Background
Germ cell tumors (GCTs) include germinomas, comprised of testicular seminomas and ovarian dysgerminomas, and nonseminomas, comprised of yolk sac tumors (YSTs), teratomas and embryonal carcinoma [
1]. While GCTs are heterogeneous, they are grouped together due to a presumed common stem cell of origin, the primordial germ cell (PGC). Oosterhuis and Looijenga have proposed classification of GCTs into five distinct entities based on cell of origin, histology, genomic imprinting status, age at and location of clinical presentation, and chromosomal constitution [
2]. Type I GCTs are those found predominantly in infants and young children, often manifesting in the first four years of life and always before puberty. Type II GCTs are most commonly found in the testis of adolescent males and young men following puberty, but are also found in the ovaries of adolescent and young adult women and the midline/brain of children and adolescents. Pathologic evidence confirms that GCTs are the neoplastic counterpart of the PGC [
2], and several lines of evidence indicate that GCTs, including adult testicular GCT (TGCT), begin
in utero [
3]. Thus, alterations in normal embryonic development are likely to be etiologically relevant to GCTs. Of particular interest are the processes the PGCs undergo during normal development, including segregation from the somatic cells, migration to the gonads, complete epigenetic reprogramming, reacquisition of pluripotency and sex determination [
4].
Aberrant DNA methylation has been implicated in cancer etiology, and may be especially relevant in GCTs due to the extensive epigenetic reprogramming that occurs in the germ line and early embryo during normal development [
5]. Adult TGCTs have been studied most thoroughly in the context of DNA methylation, and thus a majority of our knowledge regarding methylation is limited to these tumors. Interestingly, methylation patterns in GCT differ by histologic subtype in both adults and children [
6‐
16]. In general, methylation increases with tumor differentiation: the lowest levels of methylation occur in the embryonal carcinomas and the highest in the teratomas [
6,
7,
10,
11,
13,
15‐
18]. Understanding methylation patterns in GCTs, overall and by histologic type, may identify the developmental stage at which the tumor arose. This knowledge in turn may identify the at-risk period when external exposures are most harmful.
MicroRNAs (miRNAs) are small endogenous noncoding RNAs that regulate gene function in a manner specific to cell type and developmental stage [
19‐
23]. Differential miRNA expression is associated with human cancers [
24‐
28], including GCTs in children and adults [
29‐
35]. These studies have reported higher expression of miRNAs in the miR-371–73 and the miR-302 clusters and lower expression of let-7 in Type I and Type II GCTs compared to normal samples [
29‐
37]. Alterations in the serum levels of the miR371–3 and miR-302/367 MiRNAs also show promise as a diagnostic and follow-up tool for TGCT patients [
38], highlighting the potential translational impact of molecular evaluation.

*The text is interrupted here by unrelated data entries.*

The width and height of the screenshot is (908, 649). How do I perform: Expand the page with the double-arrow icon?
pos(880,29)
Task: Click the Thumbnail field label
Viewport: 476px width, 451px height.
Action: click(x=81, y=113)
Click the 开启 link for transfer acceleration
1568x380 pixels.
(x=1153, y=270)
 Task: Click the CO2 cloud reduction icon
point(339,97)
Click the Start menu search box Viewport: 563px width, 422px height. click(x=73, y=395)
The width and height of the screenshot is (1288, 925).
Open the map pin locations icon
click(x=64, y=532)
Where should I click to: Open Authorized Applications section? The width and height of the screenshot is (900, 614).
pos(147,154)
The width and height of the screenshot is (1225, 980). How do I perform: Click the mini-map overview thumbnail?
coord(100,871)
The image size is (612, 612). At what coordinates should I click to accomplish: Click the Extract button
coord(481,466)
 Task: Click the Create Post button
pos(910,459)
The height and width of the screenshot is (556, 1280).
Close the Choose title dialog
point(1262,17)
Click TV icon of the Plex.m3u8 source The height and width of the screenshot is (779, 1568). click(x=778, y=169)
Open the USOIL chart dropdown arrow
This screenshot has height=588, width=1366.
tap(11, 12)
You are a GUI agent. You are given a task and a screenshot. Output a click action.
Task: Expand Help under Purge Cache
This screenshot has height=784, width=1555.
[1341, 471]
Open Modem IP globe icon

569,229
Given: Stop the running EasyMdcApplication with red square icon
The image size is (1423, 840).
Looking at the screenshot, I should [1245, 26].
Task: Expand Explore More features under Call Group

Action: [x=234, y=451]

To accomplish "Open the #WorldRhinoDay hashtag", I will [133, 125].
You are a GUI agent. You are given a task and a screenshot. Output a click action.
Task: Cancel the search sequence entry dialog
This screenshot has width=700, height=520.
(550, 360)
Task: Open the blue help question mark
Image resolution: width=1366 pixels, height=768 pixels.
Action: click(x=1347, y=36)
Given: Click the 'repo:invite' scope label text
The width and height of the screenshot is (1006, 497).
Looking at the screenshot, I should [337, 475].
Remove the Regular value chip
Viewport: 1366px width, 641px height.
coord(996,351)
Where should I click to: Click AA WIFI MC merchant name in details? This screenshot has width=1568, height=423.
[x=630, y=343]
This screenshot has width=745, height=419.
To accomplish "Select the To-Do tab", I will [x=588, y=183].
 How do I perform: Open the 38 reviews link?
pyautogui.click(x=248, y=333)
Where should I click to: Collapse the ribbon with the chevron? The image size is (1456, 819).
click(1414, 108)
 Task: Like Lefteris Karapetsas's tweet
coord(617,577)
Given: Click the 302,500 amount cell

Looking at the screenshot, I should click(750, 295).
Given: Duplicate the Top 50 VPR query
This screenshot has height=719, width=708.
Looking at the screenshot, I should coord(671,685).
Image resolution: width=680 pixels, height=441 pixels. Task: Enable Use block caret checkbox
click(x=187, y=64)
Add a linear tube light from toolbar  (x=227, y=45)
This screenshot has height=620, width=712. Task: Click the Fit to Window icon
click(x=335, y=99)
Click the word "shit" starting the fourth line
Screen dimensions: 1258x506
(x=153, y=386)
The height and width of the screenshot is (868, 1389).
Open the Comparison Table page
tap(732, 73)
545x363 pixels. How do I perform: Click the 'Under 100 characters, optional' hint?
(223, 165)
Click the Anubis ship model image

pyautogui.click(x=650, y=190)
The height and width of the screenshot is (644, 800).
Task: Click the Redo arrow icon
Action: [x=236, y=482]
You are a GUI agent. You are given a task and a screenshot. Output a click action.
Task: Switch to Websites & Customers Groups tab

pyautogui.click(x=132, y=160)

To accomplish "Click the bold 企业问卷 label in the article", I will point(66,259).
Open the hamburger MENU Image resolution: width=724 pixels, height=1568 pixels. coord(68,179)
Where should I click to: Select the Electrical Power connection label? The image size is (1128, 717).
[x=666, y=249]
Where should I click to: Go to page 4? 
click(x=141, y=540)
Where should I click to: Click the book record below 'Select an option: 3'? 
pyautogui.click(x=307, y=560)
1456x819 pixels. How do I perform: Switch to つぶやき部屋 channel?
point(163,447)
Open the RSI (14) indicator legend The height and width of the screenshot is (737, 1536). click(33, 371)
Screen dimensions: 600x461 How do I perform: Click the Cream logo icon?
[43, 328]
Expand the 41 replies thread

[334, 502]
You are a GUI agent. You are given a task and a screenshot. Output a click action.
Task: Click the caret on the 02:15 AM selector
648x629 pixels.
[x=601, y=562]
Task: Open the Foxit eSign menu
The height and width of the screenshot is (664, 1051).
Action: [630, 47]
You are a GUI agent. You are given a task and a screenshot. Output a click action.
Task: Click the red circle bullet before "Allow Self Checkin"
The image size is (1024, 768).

Knowledge of stem cell biology is directly relevant to mechanisms of GCT tumor initiation, maintenance and metastasis, since reacquisition of pluripotency is a key step in early germ cell development [
39]. Typically, expression of stem cell markers (e.g., OCT3/4, STELLAR, NANOG, LIN28) is induced following demethylation of early stage germ cells [
6,
17] and is turned off following entry to meiosis [
40‐
42]. Expression of pluripotency markers past the appropriate developmental stage is a hypothesized explanation for tumorigenesis in germ cells [
41]. Notably, studies of adult TGCT have shown aberrant expression of stem cell markers in intratubular germ cell neoplasia (IGCNU), the precursor of TGCT, and in undifferentiated histologic subtypes of GCTs (seminomas and embryonal carcinomas) [
43,
44]. Stem cell markers are also expressed in early germ cells in females [
45‐
47] and have been detected in ovarian dysgerminomas [
48]. Marker expression past the appropriate developmental stage is correlated with genetic variation, including mutation in
c-KIT [
48] and its ligand (
KITLG) [
49], and DNA methylation [
41]. Given that pediatric GCTs likely originate from a germ cell at an earlier stage of development than adult TGCTs [
2], stem cell marker expression may be particularly relevant in pediatric tumors.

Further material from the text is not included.